GOAL OF THE EXERCISE -> Which lines of the records below contain the word "name"? Copy each of them out.

Stored data entries:
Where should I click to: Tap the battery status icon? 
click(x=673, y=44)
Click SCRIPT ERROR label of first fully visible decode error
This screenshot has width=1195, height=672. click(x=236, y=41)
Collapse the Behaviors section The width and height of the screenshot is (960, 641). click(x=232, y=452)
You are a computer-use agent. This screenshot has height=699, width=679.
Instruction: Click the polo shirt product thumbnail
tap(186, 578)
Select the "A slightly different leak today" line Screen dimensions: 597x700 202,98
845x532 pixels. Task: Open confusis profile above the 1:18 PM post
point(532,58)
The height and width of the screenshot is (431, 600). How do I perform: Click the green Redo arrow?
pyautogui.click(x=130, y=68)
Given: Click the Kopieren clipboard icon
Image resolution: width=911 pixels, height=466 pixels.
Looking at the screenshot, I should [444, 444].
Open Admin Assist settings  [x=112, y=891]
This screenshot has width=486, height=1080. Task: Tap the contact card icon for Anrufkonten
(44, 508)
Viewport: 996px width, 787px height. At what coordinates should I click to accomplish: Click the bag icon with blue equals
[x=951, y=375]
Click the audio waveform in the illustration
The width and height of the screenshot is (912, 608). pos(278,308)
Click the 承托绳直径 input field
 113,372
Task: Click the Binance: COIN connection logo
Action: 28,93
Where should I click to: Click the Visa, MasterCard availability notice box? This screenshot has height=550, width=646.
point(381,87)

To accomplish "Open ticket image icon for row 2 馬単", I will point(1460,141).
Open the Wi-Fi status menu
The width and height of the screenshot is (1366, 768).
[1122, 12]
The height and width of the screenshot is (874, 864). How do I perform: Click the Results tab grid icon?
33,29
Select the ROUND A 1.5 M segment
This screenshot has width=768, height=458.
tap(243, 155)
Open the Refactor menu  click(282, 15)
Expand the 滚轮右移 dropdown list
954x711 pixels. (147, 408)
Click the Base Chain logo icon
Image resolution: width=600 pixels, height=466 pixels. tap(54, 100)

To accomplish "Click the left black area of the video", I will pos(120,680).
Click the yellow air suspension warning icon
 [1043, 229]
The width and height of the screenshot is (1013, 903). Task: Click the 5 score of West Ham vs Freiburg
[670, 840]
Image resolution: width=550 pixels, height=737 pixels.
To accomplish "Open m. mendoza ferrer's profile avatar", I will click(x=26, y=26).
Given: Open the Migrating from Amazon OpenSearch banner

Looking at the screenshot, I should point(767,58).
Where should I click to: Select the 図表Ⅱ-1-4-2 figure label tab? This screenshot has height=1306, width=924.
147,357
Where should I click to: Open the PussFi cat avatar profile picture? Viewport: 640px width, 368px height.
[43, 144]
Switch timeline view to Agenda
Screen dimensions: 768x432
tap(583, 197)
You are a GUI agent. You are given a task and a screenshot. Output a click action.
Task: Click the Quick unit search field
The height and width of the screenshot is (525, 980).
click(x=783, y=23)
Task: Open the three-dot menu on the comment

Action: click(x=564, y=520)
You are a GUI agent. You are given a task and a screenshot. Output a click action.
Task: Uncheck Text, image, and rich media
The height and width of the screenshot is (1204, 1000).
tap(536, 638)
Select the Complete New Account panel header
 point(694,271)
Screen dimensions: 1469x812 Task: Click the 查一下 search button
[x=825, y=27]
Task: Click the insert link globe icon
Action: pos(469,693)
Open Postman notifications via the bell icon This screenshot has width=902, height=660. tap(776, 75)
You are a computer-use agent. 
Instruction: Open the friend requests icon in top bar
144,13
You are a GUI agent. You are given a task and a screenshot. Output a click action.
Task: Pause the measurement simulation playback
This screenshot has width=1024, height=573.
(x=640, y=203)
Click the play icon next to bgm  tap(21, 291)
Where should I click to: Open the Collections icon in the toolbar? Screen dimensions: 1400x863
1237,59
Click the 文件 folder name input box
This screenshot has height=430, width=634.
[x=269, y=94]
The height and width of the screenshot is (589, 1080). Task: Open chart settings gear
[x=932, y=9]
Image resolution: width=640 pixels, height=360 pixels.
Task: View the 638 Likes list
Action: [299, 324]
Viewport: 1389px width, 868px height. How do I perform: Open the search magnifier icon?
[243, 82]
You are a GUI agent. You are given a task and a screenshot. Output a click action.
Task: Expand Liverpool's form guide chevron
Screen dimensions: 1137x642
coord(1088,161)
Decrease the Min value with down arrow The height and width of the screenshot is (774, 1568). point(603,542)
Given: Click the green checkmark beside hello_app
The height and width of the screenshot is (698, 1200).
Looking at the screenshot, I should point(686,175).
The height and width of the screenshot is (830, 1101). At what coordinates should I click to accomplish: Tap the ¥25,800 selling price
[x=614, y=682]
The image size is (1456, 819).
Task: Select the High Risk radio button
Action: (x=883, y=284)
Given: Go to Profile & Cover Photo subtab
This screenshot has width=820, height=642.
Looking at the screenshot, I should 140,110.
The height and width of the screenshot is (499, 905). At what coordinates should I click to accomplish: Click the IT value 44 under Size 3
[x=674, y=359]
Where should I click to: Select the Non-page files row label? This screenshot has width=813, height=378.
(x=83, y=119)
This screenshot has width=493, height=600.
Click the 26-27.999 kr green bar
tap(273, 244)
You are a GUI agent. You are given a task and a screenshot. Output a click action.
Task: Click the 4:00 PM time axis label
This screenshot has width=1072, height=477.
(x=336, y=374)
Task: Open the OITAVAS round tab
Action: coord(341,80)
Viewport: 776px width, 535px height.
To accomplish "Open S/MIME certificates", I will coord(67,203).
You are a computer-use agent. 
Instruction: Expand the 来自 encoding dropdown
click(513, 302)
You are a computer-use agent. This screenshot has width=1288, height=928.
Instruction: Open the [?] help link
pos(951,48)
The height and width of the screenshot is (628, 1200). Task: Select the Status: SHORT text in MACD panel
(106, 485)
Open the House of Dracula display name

ANSWER BELOW ->
Click the 文件 folder name input box
Open the House of Dracula display name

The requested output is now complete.